Stefan Riedel, München. Schwellenländer werden bei der für 2021 globalen konjunkturellen Erholung vorangehen. Treibende Kraft ist dabei China, das Land, in dem die Corona-Pandemie ihren Ursprung hatte und das als einzige unter den großen Volkswirtschaften bereits 2020 wieder ein Wirtschaftswachstum verzeichnete. Allerdings sollten Anleger bei ihren Schwellenländer-Investments nicht nur auf den China-Faktor setzen, sondern die asiatisch-pazifische Region als Ganzes. Zu dieser Einschätzung kommt Sean Taylor, Chefanlagestratege der Deutschen Bank für Schwellenländer, im Gespräch mit dem Börsen-Kurier.

„Geheimtipps“: Südkorea, Indonesien und Thailand
Asien als Ganzes steht vor einem neuen Wachstumsschub. Das im November 2020 von 15 Staaten unterzeichnete Freihandelsabkommen RCEP (Anm.: Die Regional Comprehensive Economic Partnership ist ein seit 2020 bestehendes Freihandelsabkommen zwischen den zehn ASEAN-Mitgliedsstaaten und fünf weiteren Staaten in der Region Asien-Pazifik. Es ist die größte Freihandelszone der Welt.) wird Taylor zufolge die gesamte Region mittel- bis langfristig zu einem Handelsblock formen, dessen Vorteile allen Mitgliedern zugutekommen. Das größte Potenzial für positive Überraschungen in diesem Jahr räumt Taylor Südkorea, Indonesien und Thailand ein.
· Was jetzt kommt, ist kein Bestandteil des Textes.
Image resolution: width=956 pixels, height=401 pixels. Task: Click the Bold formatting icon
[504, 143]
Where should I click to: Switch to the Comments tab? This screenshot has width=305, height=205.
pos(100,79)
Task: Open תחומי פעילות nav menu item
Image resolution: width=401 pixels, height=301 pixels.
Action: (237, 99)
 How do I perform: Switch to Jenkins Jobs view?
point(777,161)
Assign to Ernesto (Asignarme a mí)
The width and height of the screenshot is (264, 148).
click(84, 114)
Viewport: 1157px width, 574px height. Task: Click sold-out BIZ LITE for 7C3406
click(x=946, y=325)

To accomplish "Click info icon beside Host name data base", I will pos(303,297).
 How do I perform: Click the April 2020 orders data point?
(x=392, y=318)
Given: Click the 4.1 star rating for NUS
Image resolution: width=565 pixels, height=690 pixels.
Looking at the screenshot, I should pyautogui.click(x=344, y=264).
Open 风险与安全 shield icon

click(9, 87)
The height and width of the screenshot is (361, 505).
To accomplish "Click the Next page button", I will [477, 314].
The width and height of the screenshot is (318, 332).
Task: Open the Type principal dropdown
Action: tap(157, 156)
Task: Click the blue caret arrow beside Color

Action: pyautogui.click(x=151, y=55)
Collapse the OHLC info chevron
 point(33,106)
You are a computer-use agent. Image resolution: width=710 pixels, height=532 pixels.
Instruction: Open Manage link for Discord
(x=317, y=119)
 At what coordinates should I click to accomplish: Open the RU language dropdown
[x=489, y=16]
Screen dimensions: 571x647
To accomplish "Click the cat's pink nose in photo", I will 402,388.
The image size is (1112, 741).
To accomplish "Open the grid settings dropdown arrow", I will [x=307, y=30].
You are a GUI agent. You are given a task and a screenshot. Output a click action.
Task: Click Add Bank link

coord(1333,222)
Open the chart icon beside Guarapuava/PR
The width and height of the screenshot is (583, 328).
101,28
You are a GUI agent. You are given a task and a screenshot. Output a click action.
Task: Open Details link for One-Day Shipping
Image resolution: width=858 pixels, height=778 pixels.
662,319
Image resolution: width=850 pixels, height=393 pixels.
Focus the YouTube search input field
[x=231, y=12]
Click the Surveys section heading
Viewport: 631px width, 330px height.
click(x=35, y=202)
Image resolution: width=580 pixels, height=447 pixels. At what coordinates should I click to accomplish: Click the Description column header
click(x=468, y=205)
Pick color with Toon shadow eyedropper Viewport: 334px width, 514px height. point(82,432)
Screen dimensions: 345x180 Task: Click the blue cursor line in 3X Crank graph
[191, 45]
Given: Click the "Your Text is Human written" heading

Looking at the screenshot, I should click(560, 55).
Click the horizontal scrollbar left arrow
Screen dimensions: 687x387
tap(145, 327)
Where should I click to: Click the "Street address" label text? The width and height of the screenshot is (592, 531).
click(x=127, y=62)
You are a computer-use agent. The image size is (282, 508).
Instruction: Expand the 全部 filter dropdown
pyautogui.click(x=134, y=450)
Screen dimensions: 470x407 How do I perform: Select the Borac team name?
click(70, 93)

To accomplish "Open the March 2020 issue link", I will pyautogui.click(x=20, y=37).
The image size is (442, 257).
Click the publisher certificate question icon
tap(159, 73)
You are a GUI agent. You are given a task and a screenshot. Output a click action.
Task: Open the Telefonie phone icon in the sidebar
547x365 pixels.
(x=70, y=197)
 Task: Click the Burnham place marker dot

Mittel- bis langfristig wiederum komme China zugute, dass die Corona-Krise frühzeitig eingedämmt wurde: „Anders als die meisten westlichen Industriestaaten wird China in der Zeit danach nicht damit beschäftigt sein, den immensen Schuldenberg aus den Finanzierungsprogrammen abzutragen, die zur Bewältigung der Krise aufgelegt wurden.“ Stattdessen könne China noch mehr in den Aufbau der eigenen technologischen Infrastruktur und von extern unabhängigen Lieferketten investieren.

Zykliker bevorzugt
Vor diesem makroökonomischen Hintergrund erwartet Taylor in diesem Jahr anziehende Unternehmensgewinne bei den zyklischen Branchen und in den Servicesegmenten. Vorübergehend abflachen soll dagegen das im Vorjahr beschleunigte Wachstum bei den Nutznießern der Corona-Krise, also den E-Commerce-Spezialisten und den Unternehmen, welche die Digitalisierung der Wirtschaft vorantreiben. Auf der Währungsseite erwartet Taylor angesichts der steigenden öffentlichen Investitionen unter der neuen US-Regierung eine Abwertung des US-Dollars gegenüber asiatischen Währungen wie dem chinesischen Renminbi oder dem koreanischen Won.

In dem von ihm gemanagten Investmentfonds „DWS Invest ESG Global Emerging Markets Equities LD“ (ISIN: LU10984221009), der im Mai 2019 aufgelegt wurde, favorisiert Taylor aktuell Nicht-Basiskonsumgüter, Technologie-Hardware, Halbleiter, den Finanzsektor und auf selektiver Basis Rohstoffe. Auf geografischer Ebene sind die asiatischen Industrie- und Schwellenländer mit einem Anteil von 77 % klar übergewichtet, gefolgt von Lateinamerika mit fast 13 %. Aufgrund der niedrigen Bewertungen räumt Taylor hier Brasilien für 2021 ein großes Aufholpotenzial ein. Abwartend bleibt er dagegen bei Russland und anderen Märkten, deren Wachstum in erster Linie von der Preisentwicklung bei Erdöl und Rohstoffen getrieben ist.

Nachhaltigkeit kein Randthema mehr
Die zunehmende Attraktivität der Schwellenländer für Investoren zeigt sich für Taylor auch bei der wachsenden Rolle von Nachhaltigkeitsaspekten. Gerade in Asien legen immer mehr Unternehmen Wert auf Transparenz und gute Unternehmensführung. Zugleich verdeutliche die neue Welle an Börsengängen die wachsende Bedeutung des Finanzplatz China und seiner lokalen Investoren.

Ähnlich wie in der Realwirtschaft setzt China auf mehr Eigenständigkeit: „Immer mehr Zweitlistings von chinesischen Firmen erfolgen nicht mehr als ADRs an US-Börsen, sondern in Shanghai oder Hongkong. Auf der Anleihen-Seite forcieren regulatorische Erleichterungen den Kauf von festverzinslichten Wertpapieren durch heimische Anleger und stabilisieren damit die Währung.“ Größtes Unsicherheitsrisiko für die wirtschaftliche Entwicklung aller Schwellenländer und damit für die Performance der Investments bleibe, dass die Bekämpfung der Corona-Pandemie sich länger als erwartet hinzieht.